** The input follows **

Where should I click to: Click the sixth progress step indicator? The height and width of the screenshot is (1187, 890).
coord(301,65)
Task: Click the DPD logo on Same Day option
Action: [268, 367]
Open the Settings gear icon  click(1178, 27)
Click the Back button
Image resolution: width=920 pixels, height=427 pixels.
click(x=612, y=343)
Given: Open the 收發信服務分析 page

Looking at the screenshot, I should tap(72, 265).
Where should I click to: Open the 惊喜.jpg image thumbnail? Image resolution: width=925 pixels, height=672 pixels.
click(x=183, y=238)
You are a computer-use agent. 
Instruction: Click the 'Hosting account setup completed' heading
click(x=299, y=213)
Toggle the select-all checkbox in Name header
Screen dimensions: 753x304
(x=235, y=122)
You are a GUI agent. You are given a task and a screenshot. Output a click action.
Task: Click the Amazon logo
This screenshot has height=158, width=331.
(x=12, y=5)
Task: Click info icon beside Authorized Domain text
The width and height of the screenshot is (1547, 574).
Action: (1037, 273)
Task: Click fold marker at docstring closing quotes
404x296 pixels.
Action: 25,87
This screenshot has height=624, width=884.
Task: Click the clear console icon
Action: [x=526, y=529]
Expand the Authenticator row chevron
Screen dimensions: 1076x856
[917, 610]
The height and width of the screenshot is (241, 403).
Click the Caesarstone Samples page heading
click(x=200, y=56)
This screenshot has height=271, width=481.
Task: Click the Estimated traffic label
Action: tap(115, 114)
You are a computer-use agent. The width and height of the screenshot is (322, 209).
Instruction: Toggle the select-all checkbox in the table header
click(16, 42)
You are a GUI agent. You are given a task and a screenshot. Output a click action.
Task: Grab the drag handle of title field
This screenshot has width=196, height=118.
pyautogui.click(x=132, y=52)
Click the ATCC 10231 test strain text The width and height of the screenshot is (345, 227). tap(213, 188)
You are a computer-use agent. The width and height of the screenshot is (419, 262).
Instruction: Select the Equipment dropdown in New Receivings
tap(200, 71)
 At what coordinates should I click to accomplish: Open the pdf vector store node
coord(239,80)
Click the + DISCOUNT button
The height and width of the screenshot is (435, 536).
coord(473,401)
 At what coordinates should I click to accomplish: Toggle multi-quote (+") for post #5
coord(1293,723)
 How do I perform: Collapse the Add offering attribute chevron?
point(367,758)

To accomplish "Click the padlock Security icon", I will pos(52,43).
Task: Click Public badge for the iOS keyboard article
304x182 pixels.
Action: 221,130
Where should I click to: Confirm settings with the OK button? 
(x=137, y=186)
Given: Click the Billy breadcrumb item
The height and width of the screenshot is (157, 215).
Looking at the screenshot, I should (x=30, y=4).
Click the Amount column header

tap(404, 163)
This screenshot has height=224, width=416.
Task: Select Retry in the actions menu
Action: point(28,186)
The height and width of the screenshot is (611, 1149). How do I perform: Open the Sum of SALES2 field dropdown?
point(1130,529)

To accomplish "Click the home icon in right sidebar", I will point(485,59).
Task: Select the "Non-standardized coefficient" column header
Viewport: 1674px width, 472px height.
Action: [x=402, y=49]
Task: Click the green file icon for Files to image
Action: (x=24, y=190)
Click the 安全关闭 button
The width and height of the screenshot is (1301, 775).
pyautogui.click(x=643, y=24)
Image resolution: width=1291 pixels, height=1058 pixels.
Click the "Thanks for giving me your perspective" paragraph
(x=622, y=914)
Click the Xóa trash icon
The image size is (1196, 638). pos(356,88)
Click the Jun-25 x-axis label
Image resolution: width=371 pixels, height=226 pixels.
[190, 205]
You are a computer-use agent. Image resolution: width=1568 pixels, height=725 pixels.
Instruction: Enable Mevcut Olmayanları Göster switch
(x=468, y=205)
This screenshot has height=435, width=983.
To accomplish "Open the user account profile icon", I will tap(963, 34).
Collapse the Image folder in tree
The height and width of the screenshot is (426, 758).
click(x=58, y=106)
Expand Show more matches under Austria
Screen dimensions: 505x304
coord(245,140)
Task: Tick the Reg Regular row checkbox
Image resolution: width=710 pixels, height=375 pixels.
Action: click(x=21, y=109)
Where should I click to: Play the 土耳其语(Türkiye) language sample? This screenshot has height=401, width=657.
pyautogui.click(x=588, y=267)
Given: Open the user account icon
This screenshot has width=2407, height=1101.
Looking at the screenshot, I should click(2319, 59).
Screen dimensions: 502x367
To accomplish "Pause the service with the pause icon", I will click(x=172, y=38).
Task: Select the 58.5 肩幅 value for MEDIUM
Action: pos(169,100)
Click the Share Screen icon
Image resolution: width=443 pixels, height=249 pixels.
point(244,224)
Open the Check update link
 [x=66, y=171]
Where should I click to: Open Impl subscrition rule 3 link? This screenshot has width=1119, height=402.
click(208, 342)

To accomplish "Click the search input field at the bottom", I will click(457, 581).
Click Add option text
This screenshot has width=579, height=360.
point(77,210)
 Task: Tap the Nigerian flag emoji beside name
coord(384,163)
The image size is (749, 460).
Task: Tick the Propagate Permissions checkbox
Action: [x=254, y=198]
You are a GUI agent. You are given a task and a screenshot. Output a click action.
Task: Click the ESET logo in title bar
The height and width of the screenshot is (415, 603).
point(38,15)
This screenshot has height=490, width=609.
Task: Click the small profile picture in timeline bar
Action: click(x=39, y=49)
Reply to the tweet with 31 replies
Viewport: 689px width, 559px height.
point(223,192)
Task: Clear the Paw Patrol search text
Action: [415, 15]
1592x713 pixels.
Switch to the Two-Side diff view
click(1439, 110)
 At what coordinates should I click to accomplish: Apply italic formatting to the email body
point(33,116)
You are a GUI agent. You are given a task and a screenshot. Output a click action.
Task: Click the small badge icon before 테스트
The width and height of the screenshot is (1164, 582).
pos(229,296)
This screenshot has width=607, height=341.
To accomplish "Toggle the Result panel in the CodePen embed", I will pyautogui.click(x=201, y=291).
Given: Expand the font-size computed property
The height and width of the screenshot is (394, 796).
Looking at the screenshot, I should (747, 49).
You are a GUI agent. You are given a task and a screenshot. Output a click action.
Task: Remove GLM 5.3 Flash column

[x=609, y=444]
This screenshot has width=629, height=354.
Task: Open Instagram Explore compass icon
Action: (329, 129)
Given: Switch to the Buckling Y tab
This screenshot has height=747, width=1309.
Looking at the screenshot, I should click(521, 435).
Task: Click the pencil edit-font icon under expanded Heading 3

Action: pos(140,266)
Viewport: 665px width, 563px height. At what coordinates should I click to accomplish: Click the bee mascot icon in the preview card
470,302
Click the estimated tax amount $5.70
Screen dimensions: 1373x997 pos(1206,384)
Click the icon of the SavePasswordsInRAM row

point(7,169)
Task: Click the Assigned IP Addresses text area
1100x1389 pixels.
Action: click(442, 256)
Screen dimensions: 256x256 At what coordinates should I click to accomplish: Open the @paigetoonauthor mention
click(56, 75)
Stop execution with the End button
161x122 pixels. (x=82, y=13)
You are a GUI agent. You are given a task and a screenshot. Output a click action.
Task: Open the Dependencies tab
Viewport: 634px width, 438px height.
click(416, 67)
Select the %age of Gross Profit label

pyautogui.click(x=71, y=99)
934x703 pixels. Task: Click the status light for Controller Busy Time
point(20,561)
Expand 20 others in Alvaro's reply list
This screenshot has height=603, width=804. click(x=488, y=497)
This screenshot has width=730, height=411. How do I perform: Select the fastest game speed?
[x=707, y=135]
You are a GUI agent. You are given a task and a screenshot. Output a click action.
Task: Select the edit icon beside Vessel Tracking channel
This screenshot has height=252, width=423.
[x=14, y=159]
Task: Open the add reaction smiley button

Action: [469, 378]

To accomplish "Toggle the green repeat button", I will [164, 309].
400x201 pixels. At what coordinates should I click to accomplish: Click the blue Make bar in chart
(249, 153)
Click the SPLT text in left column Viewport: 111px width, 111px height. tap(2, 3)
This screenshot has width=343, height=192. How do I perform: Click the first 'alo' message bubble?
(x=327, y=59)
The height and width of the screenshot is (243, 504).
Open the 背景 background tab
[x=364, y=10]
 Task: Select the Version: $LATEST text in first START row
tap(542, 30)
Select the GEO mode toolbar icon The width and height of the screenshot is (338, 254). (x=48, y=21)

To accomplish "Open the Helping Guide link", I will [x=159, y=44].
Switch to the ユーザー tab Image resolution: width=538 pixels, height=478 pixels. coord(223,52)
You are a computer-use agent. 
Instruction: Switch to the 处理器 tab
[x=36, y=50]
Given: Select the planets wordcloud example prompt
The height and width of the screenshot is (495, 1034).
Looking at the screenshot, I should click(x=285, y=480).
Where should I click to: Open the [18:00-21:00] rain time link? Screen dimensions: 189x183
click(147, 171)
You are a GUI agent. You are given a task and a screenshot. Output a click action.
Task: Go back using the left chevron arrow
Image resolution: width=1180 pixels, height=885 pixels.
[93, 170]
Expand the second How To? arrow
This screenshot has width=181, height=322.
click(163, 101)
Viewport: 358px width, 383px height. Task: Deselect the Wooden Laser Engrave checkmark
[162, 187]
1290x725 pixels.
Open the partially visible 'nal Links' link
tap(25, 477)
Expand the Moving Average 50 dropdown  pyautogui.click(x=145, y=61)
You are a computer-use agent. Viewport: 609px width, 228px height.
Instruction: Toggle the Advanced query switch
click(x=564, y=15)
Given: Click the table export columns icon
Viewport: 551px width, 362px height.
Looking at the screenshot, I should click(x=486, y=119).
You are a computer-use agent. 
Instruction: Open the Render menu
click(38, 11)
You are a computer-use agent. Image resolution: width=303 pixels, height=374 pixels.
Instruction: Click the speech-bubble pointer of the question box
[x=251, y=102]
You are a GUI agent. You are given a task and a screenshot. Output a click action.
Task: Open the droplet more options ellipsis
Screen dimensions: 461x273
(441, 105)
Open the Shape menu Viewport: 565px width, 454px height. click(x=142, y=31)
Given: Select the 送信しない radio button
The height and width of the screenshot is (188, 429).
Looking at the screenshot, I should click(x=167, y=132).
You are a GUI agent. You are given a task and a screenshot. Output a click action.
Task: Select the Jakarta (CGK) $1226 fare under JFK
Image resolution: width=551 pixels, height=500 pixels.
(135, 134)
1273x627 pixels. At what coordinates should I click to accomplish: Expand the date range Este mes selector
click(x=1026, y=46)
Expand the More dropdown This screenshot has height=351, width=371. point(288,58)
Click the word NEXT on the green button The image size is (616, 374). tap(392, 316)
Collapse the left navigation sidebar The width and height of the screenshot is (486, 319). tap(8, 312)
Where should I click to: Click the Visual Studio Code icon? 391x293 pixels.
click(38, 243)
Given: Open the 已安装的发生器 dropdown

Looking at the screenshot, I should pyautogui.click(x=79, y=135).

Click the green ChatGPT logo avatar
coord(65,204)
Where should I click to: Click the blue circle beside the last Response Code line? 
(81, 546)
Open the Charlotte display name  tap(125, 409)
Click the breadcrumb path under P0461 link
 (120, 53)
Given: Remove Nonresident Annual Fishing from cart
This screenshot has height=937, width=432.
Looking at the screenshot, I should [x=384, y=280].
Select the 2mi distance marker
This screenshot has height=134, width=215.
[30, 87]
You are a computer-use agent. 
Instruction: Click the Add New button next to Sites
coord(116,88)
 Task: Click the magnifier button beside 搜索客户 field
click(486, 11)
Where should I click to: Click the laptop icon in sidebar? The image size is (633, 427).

** End of The input **

> Aim of the task
Taking the lines above, repeat exactly those from the line that contains "Given: Open the user account icon" through the line that contains "Given: Switch to the Buckling Y tab", and both of those lines as well. Include nothing else.

> Solution for this problem
Given: Open the user account icon
This screenshot has width=2407, height=1101.
Looking at the screenshot, I should click(2319, 59).
Screen dimensions: 502x367
To accomplish "Pause the service with the pause icon", I will click(x=172, y=38).
Task: Select the 58.5 肩幅 value for MEDIUM
Action: pos(169,100)
Click the Share Screen icon
Image resolution: width=443 pixels, height=249 pixels.
point(244,224)
Open the Check update link
 [x=66, y=171]
Where should I click to: Open Impl subscrition rule 3 link? This screenshot has width=1119, height=402.
click(208, 342)

To accomplish "Click the search input field at the bottom", I will click(457, 581).
Click Add option text
This screenshot has width=579, height=360.
point(77,210)
 Task: Tap the Nigerian flag emoji beside name
coord(384,163)
The image size is (749, 460).
Task: Tick the Propagate Permissions checkbox
Action: [x=254, y=198]
You are a GUI agent. You are given a task and a screenshot. Output a click action.
Task: Click the ESET logo in title bar
The height and width of the screenshot is (415, 603).
point(38,15)
This screenshot has height=490, width=609.
Task: Click the small profile picture in timeline bar
Action: click(x=39, y=49)
Reply to the tweet with 31 replies
Viewport: 689px width, 559px height.
point(223,192)
Task: Clear the Paw Patrol search text
Action: [415, 15]
1592x713 pixels.
Switch to the Two-Side diff view
click(1439, 110)
 At what coordinates should I click to accomplish: Apply italic formatting to the email body
point(33,116)
You are a GUI agent. You are given a task and a screenshot. Output a click action.
Task: Click the small badge icon before 테스트
The width and height of the screenshot is (1164, 582).
pos(229,296)
This screenshot has width=607, height=341.
To accomplish "Toggle the Result panel in the CodePen embed", I will pyautogui.click(x=201, y=291).
Given: Expand the font-size computed property
The height and width of the screenshot is (394, 796).
Looking at the screenshot, I should (747, 49).
You are a GUI agent. You are given a task and a screenshot. Output a click action.
Task: Remove GLM 5.3 Flash column

[x=609, y=444]
This screenshot has width=629, height=354.
Task: Open Instagram Explore compass icon
Action: (329, 129)
Given: Switch to the Buckling Y tab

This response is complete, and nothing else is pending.